The Right Training Content Mix 10/2/1

Rate this item
(0 votes)

Every organization has a diverse range of core business, professional and technical skills their employees require for success. Among these skills are leadership, manager and supervisory skills, new manager training, sales, customer service, communications, problem solving, and desktop computing. We could probably name more, but you get the idea, right? Organizations require foundational skills development across many different competencies and topic areas.

Further complicating the job is the fact that there are three levels of content needed for most training:

Level 1 – Basic off-the-shelf content designed to provide a foundational level of mastery of a specific skill or competency.

Level 2 – Content designed to illustrate the application of Level-1 content to an organization’s industry, business, processes or challenges.

Level 3 – Content that is 100 percent customized, based upon subject-matter expertise that is unique to the organization and/or industry.

How do we find the right mix or blend of these levels of content to deliver the right training content to our employees? We believe the best mix is a ratio of 10/2/1. So you want to provide about 10 off-the-shelf courses (Level 1), two moderately customized courses (Level 2), and one fully customized course (Level 3). This mix may vary depending upon your unique needs, but this ratio will serve as a useful starting point.

A good way to see 10/2/1 in action is to tell a story:

ABC Widget Corp. manufactures a unique widget. Its customers love the product and are continually finding new ways to use it. These creative uses posed challenges for product-support specialists. Customer satisfaction ratings of the product remained good, but there was a slip over six months as support reps struggled to answer new product questions from customers.

So ABC licensed an off-theshelf collection containing thousands of courses that included customer service, telephone skills, problem solving, dealing with difficult customers, and listening skills. It worked with the vendor to create a curriculum of 10 micro-learning videos on topics that would improve key support skills. Based upon the managers’ review of customer calls, ABC developed two additional videos to show the support team how to apply the foundational problem solving, customer service and listening skills to the calls coming in about the product. These videos helped the reps uncover more effectively and efficiently the root cause of customer problems and facilitate much faster resolution of requests for help.

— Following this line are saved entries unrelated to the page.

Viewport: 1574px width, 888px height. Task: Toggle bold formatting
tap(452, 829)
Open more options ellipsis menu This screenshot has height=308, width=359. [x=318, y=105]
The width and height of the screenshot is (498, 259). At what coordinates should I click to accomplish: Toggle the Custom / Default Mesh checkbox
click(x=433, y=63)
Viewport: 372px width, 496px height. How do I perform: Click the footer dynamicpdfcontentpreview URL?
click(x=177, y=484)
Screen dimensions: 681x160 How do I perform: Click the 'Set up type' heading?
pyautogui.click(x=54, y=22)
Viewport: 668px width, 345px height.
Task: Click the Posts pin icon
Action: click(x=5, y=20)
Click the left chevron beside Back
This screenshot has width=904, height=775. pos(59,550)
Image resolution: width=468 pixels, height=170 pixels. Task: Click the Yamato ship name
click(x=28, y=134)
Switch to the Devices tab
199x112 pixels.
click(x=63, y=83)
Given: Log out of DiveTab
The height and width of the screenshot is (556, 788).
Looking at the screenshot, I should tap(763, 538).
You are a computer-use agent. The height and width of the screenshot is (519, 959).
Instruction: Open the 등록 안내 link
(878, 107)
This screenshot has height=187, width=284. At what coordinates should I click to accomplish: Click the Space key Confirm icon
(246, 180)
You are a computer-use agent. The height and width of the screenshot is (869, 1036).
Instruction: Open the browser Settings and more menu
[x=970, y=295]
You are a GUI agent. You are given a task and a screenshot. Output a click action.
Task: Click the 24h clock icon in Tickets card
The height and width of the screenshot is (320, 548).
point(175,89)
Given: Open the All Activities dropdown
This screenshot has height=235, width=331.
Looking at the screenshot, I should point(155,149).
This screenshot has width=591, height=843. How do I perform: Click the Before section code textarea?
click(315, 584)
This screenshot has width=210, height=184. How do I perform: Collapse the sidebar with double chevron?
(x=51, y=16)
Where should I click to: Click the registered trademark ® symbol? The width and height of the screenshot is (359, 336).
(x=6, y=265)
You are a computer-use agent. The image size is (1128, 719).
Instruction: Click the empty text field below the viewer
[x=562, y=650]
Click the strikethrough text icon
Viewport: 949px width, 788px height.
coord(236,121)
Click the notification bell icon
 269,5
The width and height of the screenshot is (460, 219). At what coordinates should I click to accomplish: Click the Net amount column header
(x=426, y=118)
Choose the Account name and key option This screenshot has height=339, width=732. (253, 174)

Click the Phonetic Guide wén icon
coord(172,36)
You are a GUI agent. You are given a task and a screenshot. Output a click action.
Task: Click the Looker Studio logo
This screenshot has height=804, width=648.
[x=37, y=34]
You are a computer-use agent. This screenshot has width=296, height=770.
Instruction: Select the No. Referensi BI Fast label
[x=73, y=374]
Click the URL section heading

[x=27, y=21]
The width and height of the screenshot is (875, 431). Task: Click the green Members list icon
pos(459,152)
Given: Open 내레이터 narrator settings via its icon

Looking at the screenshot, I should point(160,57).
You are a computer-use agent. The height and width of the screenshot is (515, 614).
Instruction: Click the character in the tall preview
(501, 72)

ABC finally built one entirely customized course explaining the product itself: its design, intended use and how customers could maximize value from the creative ways customers were finding ways the widget could work.

This 10/2/1 approach allowed ABC Widget Corp. to do some very important things with the content and training team.

>> The Level 1, off-the-shelf, content provided skills training on the foundational skills employees needed to quickly and effectively solve customer service problems. By having access to a broad selection of content, each employee could focus on an individualized approach to improvement while freeing valuable training-team resources to develop more complex content.

>> Level 2 content allowed the training team and managers to illustrate how mastery of core customer-service skills worked in their company culture, using their systems and process to handle customer calls quickly and effectively.

>> The fully customized Level 3 content allowed ABC to take advantage of its unique subject-matter expertise and not waste time developing foundational training courses that were readily available in their OTS collection.